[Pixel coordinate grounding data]
Segment Open

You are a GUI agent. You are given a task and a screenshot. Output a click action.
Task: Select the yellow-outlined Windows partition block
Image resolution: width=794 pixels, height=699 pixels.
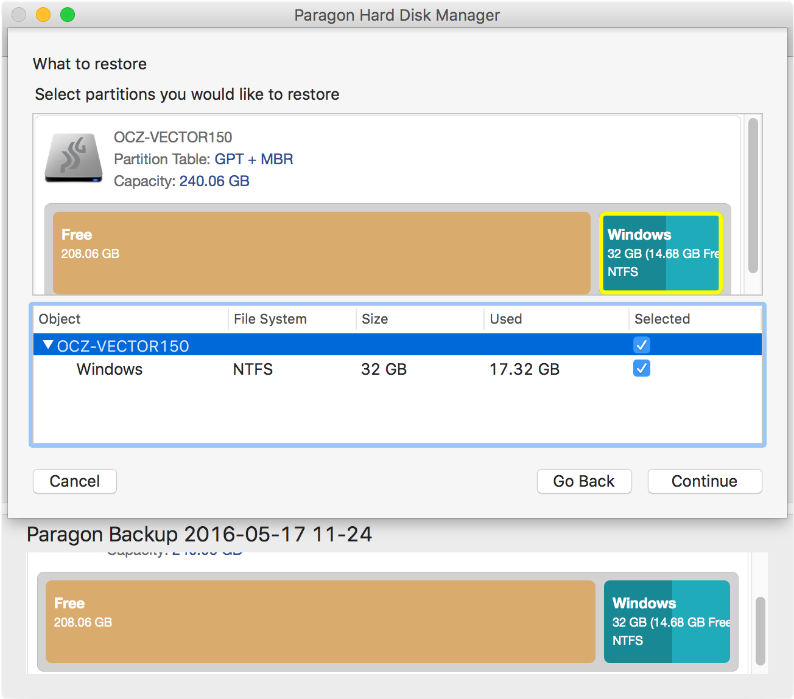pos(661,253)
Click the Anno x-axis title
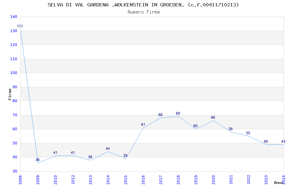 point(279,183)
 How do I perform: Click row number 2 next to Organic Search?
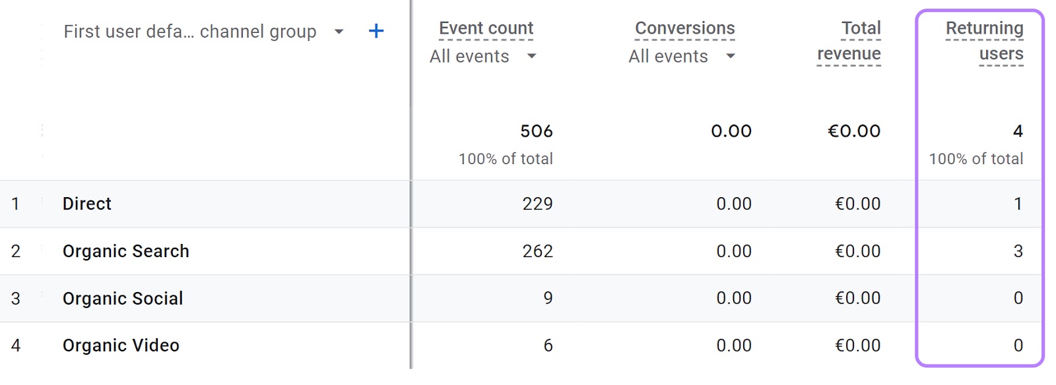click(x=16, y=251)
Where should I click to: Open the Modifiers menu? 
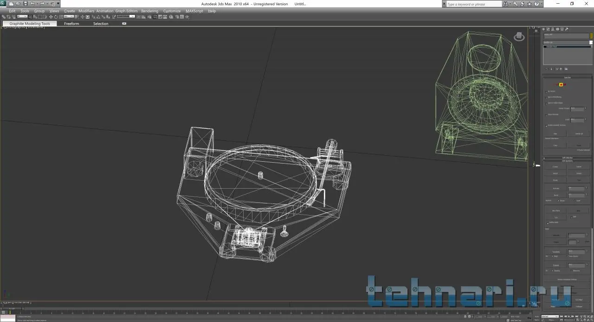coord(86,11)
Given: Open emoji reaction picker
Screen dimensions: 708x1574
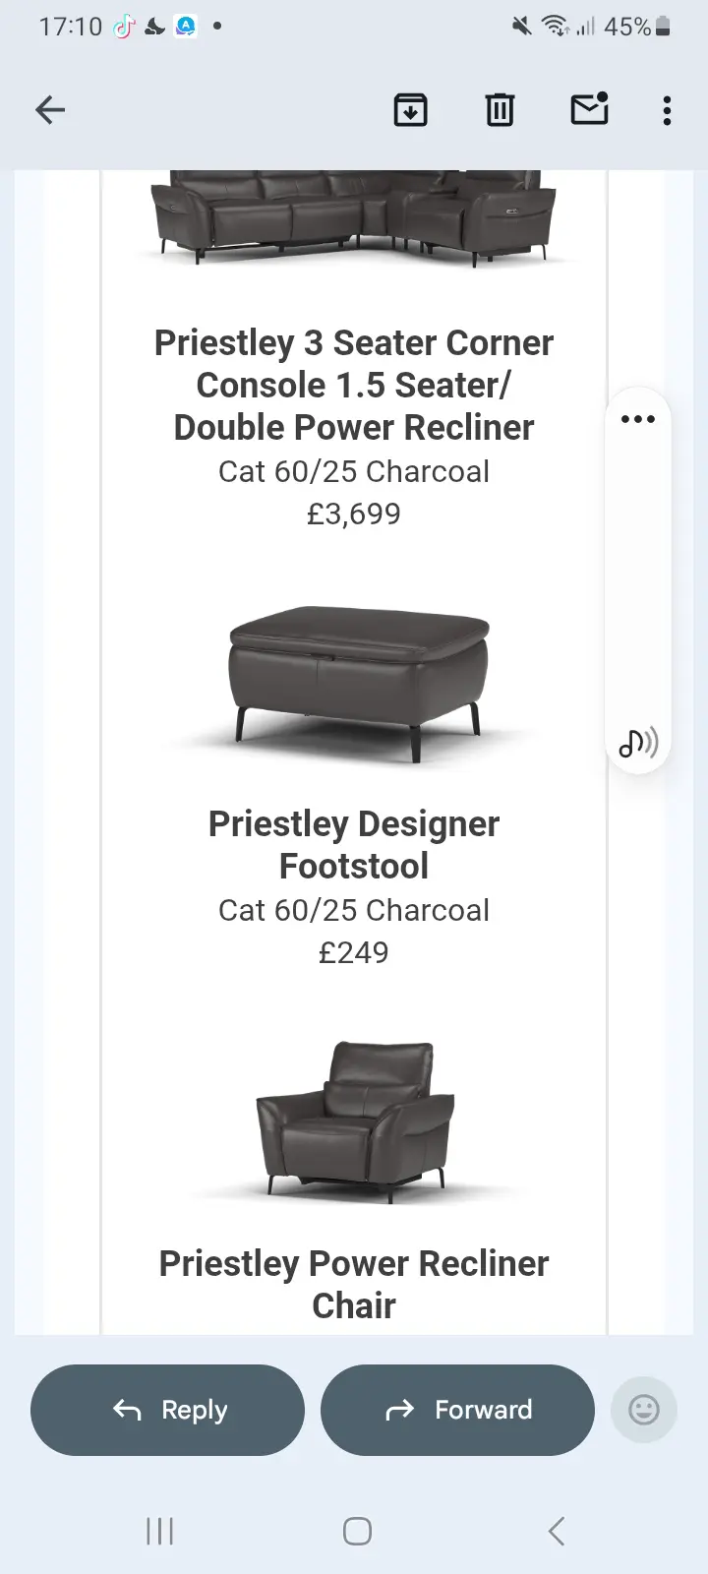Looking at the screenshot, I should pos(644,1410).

Segment Closed
Segment Open

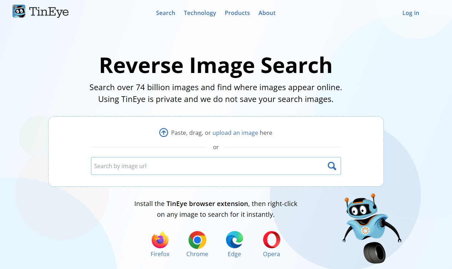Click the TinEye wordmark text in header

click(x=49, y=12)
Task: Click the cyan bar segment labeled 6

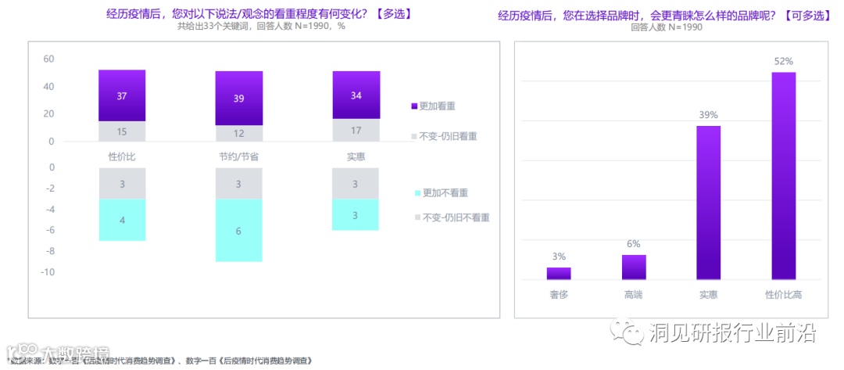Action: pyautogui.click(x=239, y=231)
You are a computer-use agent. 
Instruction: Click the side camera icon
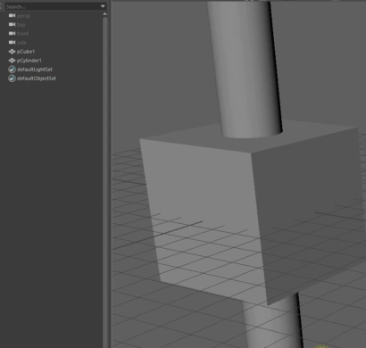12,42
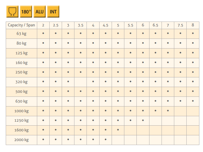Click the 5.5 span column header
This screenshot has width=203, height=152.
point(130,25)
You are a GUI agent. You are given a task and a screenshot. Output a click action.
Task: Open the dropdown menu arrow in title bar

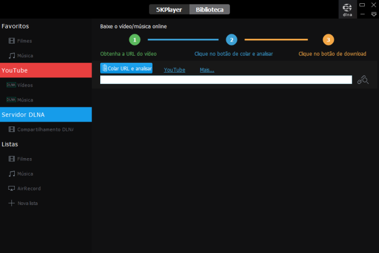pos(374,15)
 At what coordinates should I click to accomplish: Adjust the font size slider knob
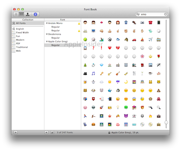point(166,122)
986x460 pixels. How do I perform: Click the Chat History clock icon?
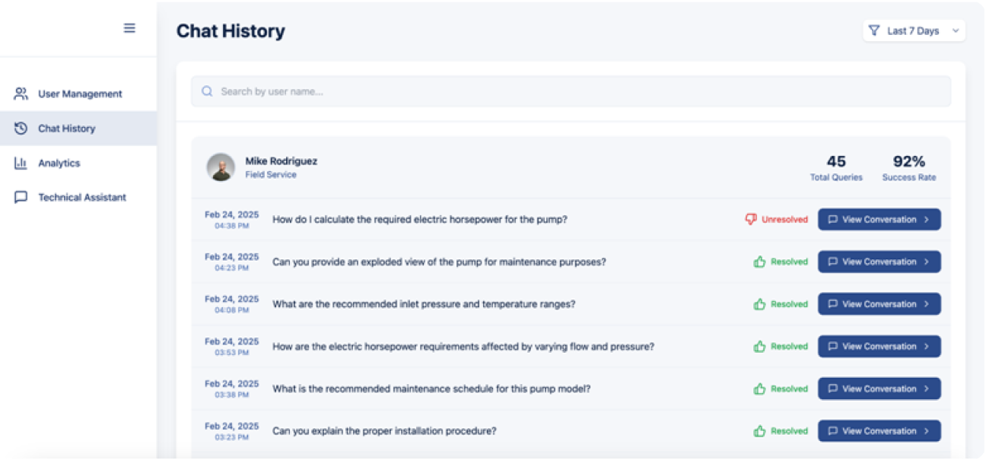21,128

Segment Closed

When you reach the line with "Click the Anno x-axis title" in the records above, start writing out each line exactly, and stop after the line with "Given: Open emoji reaction picker". Pictures stay out.

Click the Anno x-axis title
 point(279,183)
 How do I perform: Click row number 2 next to Organic Search?
click(x=16, y=251)
Where should I click to: Open the Modifiers menu? 
coord(86,11)
Given: Open emoji reaction picker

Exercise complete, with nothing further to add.